En las últimas horas, el director de la ANT, Felipe Harman, indicó que sostuvo una reunión con el Ejército, en la que esta institución alistó "todo un equipo de ingenieros y dispuso el acompañamiento operativo y técnico para demoler de forma clara y concreta distintos obstáculos que no han permitido la interconexión hidráulica en la Ciénaga Grande y demás ciénagas del departamento".
"Ya establecimos un plan general, que le agradecemos a estos hombres del Ejército, y a partir de este ejercicio inicia también la operatividad para avanzar en la recuperación de la ciénaga y los playones de este departamento, lo cual ha sido una orden presidencial en función de atender la situación de calamidad que se está presentando en esta región", dijo el director Harman.

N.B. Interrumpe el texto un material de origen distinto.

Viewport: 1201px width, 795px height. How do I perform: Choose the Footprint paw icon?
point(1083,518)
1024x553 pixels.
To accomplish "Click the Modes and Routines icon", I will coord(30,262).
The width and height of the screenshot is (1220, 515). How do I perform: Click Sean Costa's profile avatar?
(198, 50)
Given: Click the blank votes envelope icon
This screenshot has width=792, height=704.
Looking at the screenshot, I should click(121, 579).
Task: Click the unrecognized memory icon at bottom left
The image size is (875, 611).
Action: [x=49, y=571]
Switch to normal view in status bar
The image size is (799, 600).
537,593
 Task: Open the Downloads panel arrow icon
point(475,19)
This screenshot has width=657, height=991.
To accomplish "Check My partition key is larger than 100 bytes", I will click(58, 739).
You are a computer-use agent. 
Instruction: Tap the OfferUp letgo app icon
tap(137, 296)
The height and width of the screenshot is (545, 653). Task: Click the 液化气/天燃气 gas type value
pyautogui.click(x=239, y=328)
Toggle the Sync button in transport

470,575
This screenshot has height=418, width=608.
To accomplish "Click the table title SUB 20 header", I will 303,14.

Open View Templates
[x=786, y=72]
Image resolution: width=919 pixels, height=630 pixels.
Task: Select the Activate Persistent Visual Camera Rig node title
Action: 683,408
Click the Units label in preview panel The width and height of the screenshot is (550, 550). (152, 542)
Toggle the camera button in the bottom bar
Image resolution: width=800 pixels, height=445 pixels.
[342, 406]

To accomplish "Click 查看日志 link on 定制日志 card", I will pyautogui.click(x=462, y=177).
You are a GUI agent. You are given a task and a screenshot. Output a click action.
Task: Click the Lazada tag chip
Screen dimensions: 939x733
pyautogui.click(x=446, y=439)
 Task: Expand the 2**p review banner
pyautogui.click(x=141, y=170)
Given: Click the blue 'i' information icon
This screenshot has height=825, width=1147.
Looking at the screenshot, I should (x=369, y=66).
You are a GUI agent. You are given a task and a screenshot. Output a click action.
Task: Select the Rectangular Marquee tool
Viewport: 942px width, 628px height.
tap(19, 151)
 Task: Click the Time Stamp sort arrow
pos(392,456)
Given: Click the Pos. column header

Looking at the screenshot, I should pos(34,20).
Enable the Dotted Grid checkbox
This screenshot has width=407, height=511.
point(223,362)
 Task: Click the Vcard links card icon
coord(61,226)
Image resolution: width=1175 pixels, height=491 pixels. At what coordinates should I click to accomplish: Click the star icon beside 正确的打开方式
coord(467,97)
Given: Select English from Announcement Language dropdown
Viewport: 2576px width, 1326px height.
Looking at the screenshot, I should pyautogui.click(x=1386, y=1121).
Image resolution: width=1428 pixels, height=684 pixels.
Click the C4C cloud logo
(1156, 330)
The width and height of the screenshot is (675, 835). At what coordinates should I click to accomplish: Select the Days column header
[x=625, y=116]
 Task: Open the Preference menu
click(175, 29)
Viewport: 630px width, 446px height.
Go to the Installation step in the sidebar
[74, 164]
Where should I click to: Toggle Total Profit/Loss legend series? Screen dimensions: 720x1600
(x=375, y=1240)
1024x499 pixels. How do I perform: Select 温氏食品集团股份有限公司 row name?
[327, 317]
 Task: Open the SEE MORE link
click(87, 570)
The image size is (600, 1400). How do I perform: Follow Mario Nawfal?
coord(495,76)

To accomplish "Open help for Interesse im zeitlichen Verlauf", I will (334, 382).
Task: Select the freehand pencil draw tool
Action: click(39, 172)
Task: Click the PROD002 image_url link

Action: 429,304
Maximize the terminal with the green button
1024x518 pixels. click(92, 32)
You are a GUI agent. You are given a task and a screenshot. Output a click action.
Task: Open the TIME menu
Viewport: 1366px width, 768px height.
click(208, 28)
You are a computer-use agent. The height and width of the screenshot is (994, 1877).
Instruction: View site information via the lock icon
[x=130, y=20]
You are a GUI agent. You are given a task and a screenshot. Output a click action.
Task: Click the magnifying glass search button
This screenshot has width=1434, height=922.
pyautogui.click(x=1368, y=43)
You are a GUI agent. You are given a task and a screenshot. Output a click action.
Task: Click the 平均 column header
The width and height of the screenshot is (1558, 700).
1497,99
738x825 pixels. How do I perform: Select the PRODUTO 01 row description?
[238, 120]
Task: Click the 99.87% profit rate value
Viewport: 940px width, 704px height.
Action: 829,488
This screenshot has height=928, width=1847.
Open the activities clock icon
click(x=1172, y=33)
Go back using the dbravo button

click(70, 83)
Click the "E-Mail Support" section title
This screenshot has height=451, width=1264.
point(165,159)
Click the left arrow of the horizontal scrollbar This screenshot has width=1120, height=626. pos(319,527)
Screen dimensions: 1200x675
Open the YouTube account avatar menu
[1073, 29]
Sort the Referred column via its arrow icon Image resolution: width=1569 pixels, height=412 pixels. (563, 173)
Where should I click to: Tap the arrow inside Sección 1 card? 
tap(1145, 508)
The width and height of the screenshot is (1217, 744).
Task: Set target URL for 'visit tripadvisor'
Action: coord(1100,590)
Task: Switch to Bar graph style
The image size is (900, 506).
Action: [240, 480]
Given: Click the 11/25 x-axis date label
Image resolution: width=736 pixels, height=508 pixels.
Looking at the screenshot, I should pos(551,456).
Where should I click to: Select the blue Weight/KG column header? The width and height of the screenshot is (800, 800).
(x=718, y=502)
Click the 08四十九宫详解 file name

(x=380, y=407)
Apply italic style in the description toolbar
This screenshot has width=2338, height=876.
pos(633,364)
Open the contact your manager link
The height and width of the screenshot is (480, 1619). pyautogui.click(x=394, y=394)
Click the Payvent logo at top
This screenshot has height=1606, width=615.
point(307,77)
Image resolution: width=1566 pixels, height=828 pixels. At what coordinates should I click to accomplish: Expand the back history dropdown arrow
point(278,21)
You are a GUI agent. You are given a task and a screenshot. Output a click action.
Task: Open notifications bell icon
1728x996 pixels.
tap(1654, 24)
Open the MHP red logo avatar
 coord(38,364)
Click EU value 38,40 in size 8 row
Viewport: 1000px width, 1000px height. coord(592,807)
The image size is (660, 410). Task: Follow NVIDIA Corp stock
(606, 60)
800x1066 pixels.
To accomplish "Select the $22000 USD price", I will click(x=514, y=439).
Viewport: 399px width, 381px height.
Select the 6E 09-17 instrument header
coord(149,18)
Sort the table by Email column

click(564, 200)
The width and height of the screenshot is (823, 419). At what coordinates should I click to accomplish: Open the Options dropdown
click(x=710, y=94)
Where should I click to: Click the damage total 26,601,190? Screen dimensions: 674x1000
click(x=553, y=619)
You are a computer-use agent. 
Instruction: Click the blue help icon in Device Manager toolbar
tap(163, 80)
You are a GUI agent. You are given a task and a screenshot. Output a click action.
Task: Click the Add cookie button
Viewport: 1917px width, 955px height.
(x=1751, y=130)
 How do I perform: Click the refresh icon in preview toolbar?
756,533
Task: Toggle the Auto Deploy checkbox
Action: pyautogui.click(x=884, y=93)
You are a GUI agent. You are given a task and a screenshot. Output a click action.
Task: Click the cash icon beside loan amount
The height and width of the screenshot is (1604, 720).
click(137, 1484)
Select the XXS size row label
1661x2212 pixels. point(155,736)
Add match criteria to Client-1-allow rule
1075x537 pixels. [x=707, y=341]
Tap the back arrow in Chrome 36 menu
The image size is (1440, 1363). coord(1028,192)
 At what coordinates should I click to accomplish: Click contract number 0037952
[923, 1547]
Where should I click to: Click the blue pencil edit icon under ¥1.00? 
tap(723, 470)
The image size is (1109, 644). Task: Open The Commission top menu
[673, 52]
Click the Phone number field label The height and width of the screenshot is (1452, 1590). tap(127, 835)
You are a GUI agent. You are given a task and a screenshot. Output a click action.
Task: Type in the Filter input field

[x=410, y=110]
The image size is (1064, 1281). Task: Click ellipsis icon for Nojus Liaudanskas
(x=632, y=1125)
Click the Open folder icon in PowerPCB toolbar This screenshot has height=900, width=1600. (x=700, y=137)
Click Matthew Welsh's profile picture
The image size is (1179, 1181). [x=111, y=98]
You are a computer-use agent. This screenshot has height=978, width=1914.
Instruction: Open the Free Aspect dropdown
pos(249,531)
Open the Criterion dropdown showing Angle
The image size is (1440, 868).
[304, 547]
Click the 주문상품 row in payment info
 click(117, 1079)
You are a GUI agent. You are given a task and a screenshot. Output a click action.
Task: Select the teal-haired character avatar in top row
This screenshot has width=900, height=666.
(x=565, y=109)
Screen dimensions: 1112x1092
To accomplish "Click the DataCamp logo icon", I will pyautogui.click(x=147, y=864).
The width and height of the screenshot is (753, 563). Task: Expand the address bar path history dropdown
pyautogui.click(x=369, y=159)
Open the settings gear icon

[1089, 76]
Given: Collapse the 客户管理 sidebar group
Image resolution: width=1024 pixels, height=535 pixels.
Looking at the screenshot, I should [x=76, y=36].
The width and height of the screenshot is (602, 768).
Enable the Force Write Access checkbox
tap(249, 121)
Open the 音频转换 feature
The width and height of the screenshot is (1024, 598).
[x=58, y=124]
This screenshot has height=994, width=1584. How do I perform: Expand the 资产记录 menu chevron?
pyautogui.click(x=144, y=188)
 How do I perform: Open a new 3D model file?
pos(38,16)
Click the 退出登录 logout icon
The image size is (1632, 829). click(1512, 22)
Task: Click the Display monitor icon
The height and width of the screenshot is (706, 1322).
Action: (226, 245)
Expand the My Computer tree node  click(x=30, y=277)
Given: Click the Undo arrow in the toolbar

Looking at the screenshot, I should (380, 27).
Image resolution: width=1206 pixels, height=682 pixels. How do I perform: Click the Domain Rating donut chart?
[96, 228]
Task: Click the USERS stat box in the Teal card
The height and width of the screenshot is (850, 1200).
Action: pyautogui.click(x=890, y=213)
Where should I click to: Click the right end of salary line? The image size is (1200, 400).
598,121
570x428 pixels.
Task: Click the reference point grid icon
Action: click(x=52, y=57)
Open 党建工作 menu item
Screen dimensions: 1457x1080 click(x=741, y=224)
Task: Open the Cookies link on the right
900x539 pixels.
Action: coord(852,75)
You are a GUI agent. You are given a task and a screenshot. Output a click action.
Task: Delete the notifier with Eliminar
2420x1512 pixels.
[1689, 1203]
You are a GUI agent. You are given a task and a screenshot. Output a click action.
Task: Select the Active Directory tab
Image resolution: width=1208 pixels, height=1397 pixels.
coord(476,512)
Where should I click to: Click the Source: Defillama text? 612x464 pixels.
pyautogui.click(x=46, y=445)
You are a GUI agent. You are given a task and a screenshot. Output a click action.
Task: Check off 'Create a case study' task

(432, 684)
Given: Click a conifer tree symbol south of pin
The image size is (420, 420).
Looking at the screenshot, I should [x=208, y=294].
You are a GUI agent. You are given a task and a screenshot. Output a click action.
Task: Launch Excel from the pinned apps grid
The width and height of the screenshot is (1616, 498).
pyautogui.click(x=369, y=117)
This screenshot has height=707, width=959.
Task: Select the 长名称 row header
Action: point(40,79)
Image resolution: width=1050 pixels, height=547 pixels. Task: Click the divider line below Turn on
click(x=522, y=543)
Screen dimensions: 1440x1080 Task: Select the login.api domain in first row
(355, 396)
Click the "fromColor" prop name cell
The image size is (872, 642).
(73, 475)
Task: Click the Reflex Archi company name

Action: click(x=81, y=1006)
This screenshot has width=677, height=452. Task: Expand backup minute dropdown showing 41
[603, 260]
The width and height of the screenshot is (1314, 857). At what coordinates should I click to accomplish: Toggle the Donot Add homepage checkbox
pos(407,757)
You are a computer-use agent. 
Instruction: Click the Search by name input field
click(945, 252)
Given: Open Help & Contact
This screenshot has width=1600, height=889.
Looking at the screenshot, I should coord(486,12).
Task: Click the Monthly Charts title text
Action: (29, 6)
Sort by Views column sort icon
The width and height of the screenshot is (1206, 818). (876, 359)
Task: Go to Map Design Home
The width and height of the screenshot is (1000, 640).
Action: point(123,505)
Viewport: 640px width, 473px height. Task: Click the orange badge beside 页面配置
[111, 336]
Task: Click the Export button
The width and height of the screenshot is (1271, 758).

De acuerdo con el plan trazado, se empleará maquinaria amarilla para derribar los jarillones ubicados en los puntos críticos previamente identificados en terrenos comunales, un trabajo que se realizará de la mano de los campesinos y pescadores que hacen parte de la Junta de Baldíos.
"Esta intervención en los sitios que están afectando al departamento de Córdoba es una estrategia unificada en la que vamos a poner todas nuestras capacidades para cumplir con el propósito final, como lo es mejorar las condiciones de vida de la población que está siendo afectada actualmente", manifestó el Ejército.